Sometimes, you do everything just right, and things still don’t work out. You planned carefully, put your intentions out to the Universe, crossed all your t’s and dotted all your i’s, and still, life has a funny way of derailing the best laid plans at times.
When that happens, it’s pretty easy to feel frustrated, impatient, angry, overwhelmed, confused, disappointed, and unsure of yourself. Even worse, I notice a lot of my clients and friends take things a step further and start being really hard on themselves for not being perfect and making the outcome work out they way they intended. So add to the original feelings a lot of guilt, self-loathing and berating. This is a pretty rough place to be in and can start a downward spiral that takes you further and further from the joy and abundance you want in your life.

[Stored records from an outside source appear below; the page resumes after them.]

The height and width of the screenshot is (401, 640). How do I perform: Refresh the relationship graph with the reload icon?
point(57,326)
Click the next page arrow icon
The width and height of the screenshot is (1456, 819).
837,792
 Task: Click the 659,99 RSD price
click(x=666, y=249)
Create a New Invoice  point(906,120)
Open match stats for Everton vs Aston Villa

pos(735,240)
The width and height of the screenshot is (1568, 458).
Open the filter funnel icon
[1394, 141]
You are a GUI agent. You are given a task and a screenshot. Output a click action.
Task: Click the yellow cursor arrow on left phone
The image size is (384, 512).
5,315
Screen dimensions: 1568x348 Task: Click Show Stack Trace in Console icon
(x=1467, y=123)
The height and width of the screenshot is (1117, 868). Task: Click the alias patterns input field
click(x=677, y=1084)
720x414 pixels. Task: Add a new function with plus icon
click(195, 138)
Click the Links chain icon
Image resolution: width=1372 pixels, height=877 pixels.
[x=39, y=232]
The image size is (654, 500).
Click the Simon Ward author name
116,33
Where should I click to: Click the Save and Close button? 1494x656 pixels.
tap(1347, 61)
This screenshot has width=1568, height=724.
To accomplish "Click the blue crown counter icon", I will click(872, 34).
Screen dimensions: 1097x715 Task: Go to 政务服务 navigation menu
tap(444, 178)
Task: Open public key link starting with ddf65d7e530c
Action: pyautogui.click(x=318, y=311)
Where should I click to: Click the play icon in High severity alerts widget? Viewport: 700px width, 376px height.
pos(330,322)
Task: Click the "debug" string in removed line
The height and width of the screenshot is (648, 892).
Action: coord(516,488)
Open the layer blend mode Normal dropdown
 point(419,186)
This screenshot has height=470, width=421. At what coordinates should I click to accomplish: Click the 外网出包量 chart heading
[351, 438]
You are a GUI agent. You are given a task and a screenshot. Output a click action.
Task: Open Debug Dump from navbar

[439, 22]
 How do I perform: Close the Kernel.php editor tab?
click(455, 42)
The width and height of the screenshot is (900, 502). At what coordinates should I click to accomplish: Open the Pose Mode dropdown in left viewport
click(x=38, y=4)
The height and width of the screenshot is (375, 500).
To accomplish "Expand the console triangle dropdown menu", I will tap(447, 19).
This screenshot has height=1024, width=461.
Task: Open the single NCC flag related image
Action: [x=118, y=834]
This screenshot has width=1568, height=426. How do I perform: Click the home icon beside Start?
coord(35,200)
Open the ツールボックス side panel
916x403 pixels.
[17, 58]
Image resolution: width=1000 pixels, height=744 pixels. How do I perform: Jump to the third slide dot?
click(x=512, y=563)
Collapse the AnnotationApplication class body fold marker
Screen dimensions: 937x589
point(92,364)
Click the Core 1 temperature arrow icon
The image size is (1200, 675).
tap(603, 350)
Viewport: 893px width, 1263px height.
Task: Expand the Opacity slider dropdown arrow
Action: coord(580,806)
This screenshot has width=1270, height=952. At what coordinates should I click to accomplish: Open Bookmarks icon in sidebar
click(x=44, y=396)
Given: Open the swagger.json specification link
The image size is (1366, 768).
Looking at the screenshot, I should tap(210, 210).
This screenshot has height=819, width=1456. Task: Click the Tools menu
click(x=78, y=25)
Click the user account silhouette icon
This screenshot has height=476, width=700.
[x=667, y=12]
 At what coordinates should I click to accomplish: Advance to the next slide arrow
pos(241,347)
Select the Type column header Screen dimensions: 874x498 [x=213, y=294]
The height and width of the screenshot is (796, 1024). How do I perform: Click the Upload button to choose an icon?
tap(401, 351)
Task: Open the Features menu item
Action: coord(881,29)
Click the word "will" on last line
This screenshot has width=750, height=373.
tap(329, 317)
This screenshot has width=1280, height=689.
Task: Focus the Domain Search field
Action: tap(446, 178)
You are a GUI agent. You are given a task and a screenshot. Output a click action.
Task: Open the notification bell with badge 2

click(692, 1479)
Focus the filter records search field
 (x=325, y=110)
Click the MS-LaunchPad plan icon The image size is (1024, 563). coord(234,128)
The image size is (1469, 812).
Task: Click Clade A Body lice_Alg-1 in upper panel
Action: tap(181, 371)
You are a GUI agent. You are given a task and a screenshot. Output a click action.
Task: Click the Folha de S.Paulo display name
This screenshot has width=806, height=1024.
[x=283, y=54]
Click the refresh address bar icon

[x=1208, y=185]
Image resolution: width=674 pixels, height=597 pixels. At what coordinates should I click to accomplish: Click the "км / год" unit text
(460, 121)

When life happens to derail your best laid plans, I encourage you to take a step back and practice what the Buddhists call non-attachment. Non-attachment is letting go of your attachment to the outcome, and also letting go of your desire for control over the situation. Release your misplaced responsibility and approach yourself with compassion. Even if you do find that there was a true mistake of judgment that you made in the situation, you can apologize, learn your lesson and move on from it without being mean to yourself.
I learned about non-attachment on my journey with chronic pain. I know all the tricks for managing pain, and sometimes even my best intentions don’t work. Pain, like so many things in life, often has a mind and a purpose of it’s own that is completely outside of my conscious control. In the beginning, I would have a lot of anger at my body for subjecting me to this misery, but I eventually realized that this wasn’t getting me anywhere but more unhappy.
I realized that just like when completely unanticipated things happen, I can’t always control pain. But I can control my response and actions. I can choose not to have an angry or knee-jerk reaction and instead to respond to the situation at hand in a way that feels right and aligned with my original intentions.
I came up with this simple process for dealing with a flare-up and dealing with unanticipated life situations that throw me for a loop.
- Stop: Take a deep breath and release the need to be in control of the situation on your exhale.
- Listen: Ask your inner self what do I need right now? Listen for the answer as long as you need until you are certain.
- Respond with a Loving Action: Choose how you want to respond to the situation from a loving place. Be kind to yourself, the other people involved and even allow yourself to laugh a bit about the predicament you are in.
If you can, be grateful for this lesson to slow down, reassess and get clarity. What I’ve discovered is that when I can approach the unexpected, unplanned interruptions with compassion, and even a bit of gratitude, another opportunity presents itself.
Is there a situation in your life right now that would benefit from practicing non-attachment? Give it a try and let me know what happens!